**What needs to be done**
An exact reproduction of each record is required.

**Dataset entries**
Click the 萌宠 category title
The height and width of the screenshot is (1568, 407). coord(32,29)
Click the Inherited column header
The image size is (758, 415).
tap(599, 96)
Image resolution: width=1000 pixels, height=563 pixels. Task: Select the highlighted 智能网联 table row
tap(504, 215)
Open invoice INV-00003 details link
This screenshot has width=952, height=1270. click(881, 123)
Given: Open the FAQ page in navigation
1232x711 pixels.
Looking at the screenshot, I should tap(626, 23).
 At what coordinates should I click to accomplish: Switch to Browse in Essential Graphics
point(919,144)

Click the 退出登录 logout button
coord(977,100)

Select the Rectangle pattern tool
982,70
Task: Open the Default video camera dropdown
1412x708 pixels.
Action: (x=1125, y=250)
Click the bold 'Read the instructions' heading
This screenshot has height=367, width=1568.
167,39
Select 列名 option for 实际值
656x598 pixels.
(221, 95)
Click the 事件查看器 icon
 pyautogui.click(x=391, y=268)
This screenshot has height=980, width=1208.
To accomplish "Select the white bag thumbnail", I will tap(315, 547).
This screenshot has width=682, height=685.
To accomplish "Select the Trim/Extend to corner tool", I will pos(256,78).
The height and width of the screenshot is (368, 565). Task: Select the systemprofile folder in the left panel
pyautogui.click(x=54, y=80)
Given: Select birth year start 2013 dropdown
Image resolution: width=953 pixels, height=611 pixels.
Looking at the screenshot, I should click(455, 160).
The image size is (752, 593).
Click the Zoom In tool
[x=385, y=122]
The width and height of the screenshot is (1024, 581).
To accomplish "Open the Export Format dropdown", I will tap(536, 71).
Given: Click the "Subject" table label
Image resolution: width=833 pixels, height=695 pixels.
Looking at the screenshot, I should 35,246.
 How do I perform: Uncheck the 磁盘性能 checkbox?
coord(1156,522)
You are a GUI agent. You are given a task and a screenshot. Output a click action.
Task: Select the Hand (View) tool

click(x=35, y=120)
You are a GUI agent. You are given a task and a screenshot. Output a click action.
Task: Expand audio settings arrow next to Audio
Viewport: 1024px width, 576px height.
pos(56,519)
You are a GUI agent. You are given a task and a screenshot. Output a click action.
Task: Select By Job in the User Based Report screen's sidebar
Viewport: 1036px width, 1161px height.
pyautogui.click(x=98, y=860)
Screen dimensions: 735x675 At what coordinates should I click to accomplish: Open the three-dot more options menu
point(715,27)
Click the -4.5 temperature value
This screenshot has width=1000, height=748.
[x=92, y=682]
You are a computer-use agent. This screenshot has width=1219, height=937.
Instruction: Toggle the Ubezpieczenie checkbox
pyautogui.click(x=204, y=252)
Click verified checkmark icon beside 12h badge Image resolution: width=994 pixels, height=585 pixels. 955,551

**Answer space**
Click the 萌宠 category title
The height and width of the screenshot is (1568, 407). coord(32,29)
Click the Inherited column header
The image size is (758, 415).
tap(599, 96)
Image resolution: width=1000 pixels, height=563 pixels. Task: Select the highlighted 智能网联 table row
tap(504, 215)
Open invoice INV-00003 details link
This screenshot has width=952, height=1270. click(881, 123)
Given: Open the FAQ page in navigation
1232x711 pixels.
Looking at the screenshot, I should tap(626, 23).
 At what coordinates should I click to accomplish: Switch to Browse in Essential Graphics
point(919,144)

Click the 退出登录 logout button
coord(977,100)

Select the Rectangle pattern tool
982,70
Task: Open the Default video camera dropdown
1412x708 pixels.
Action: (x=1125, y=250)
Click the bold 'Read the instructions' heading
This screenshot has height=367, width=1568.
167,39
Select 列名 option for 实际值
656x598 pixels.
(221, 95)
Click the 事件查看器 icon
 pyautogui.click(x=391, y=268)
This screenshot has height=980, width=1208.
To accomplish "Select the white bag thumbnail", I will tap(315, 547).
This screenshot has width=682, height=685.
To accomplish "Select the Trim/Extend to corner tool", I will pos(256,78).
The height and width of the screenshot is (368, 565). Task: Select the systemprofile folder in the left panel
pyautogui.click(x=54, y=80)
Given: Select birth year start 2013 dropdown
Image resolution: width=953 pixels, height=611 pixels.
Looking at the screenshot, I should click(455, 160).
The image size is (752, 593).
Click the Zoom In tool
[x=385, y=122]
The width and height of the screenshot is (1024, 581).
To accomplish "Open the Export Format dropdown", I will tap(536, 71).
Given: Click the "Subject" table label
Image resolution: width=833 pixels, height=695 pixels.
Looking at the screenshot, I should 35,246.
 How do I perform: Uncheck the 磁盘性能 checkbox?
coord(1156,522)
You are a GUI agent. You are given a task and a screenshot. Output a click action.
Task: Select the Hand (View) tool

click(x=35, y=120)
You are a GUI agent. You are given a task and a screenshot. Output a click action.
Task: Expand audio settings arrow next to Audio
Viewport: 1024px width, 576px height.
pos(56,519)
You are a GUI agent. You are given a task and a screenshot. Output a click action.
Task: Select By Job in the User Based Report screen's sidebar
Viewport: 1036px width, 1161px height.
pyautogui.click(x=98, y=860)
Screen dimensions: 735x675 At what coordinates should I click to accomplish: Open the three-dot more options menu
point(715,27)
Click the -4.5 temperature value
This screenshot has width=1000, height=748.
[x=92, y=682]
You are a computer-use agent. This screenshot has width=1219, height=937.
Instruction: Toggle the Ubezpieczenie checkbox
pyautogui.click(x=204, y=252)
Click verified checkmark icon beside 12h badge Image resolution: width=994 pixels, height=585 pixels. 955,551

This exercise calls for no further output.